1913 est une année phare dans l’histoire de l’art moderne : le Armory Show (l’Exposition Internationale de l’Art Moderne) se déroule à New York. Picabia s’y rend avec sa femme Gabrielle en tant qu’ambassadeur et porte-parole de l’avant-garde européenne;
il devient tout de suite célèbre. A l’Armory Show il expose quatre tableaux de 1912 : Danses à la Source I, Procession à Séville, Paris et Souvenir d'Italie à Grimaldi. A la presse, Picabia explique qu’il « peint son âme sur la toile » et que dans ses tableaux, « le public ne doit pas chercher un souvenir 'photographique' d’une impression visuelle ou d’une sensation, mais il doit les regarder comme une tentative pour exprimer le plus pur de la réalité abstraite de la forme et de la couleur considérées en elle-mêmes. » A l’exception des plus éclairés, les critiques sont mitigés, de nombreux journalistes qualifiant ses “harmonies de couleurs” de “danger pour l’art”, de“canular”, de “complot”. 

La visite à New York qui devait durer deux semaines, dure près de six mois. Gabrielle Buffet-Picabia écrit dans son livre, Aires Abstraites, « ...que la confrontation de l’art moderne européen avec le Nouveau Monde et même la présence de Picabia aux Etats-Unis et plus tard celle de Marcel Duchamp ont délivré les artistes et intellectuels de l’obsession de la tradition académique européenne et leur ont fait prendre conscience de leur génie personnel.»  Picabia rencontre le photographe Alfred Steiglitz et son groupe d’amis, des artistes qui se réunissent à la Galerie 291 (au numéro 291 de la 5ème Avenue), où il expose une série de grandes aquarelles réalisées dans sa chambre de l’Hôtel Brevoort.

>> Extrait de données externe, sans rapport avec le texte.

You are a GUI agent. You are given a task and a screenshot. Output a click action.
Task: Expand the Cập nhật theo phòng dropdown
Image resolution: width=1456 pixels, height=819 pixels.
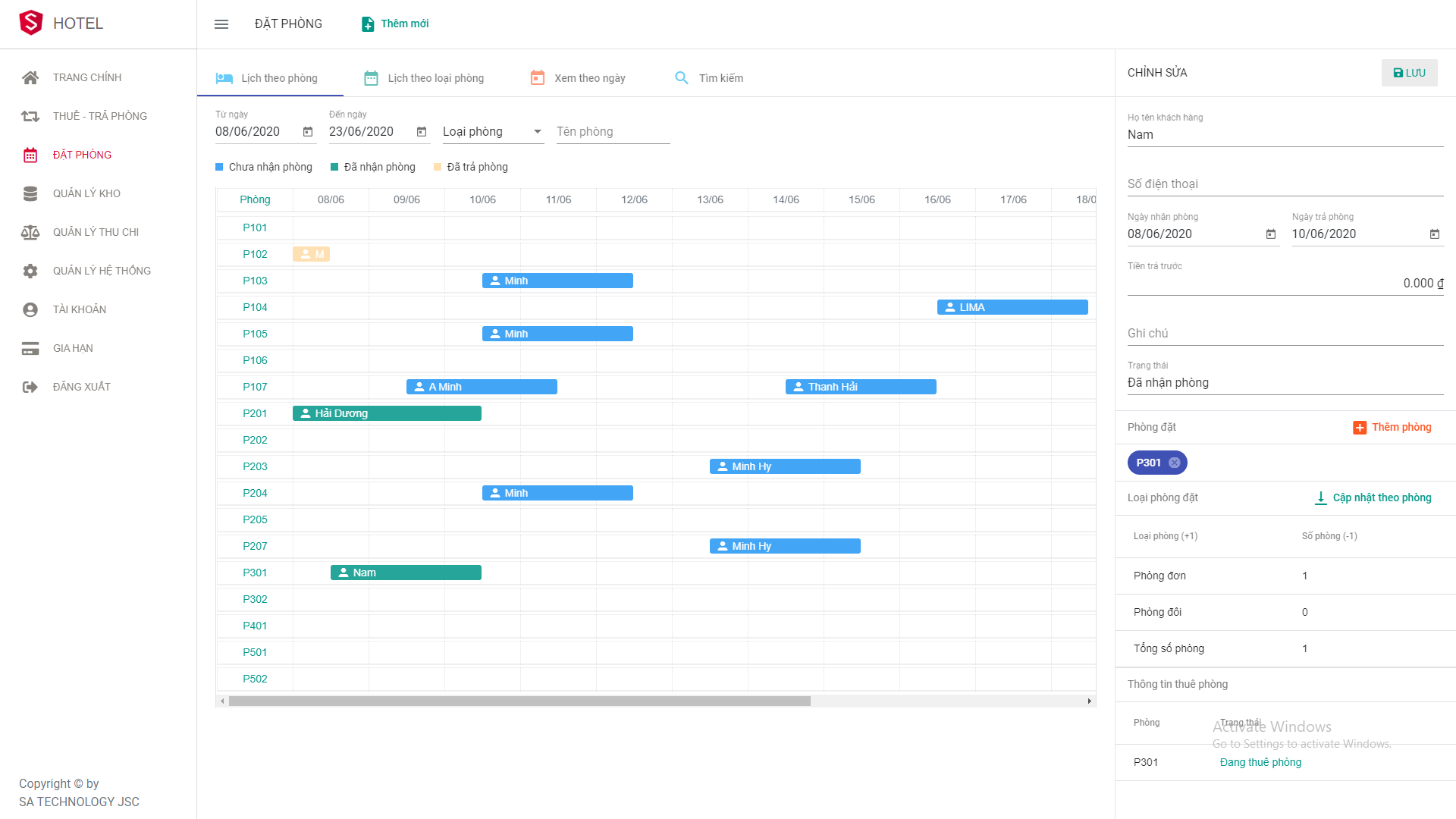click(x=1373, y=497)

De même qu’il laisse son empreinte dans la ville, New York marque Picabia de façon indélébile; son extrême modernité, paradigme de l’esprit de la révolution industrielle, illustre ses idées progressistes : ici, les machines tournent sans répit. 

En 1913 Picabia déclare, « New York est la seule ville cubiste au monde... la cité futuriste. Elle exprime la pensée moderne dans son architecture, sa vie, son esprit. » Cette inspiration le conduit à réaliser des œuvres comme Danseuse étoile sur un TransatlantiqueChanson nègre et les nombreux New York.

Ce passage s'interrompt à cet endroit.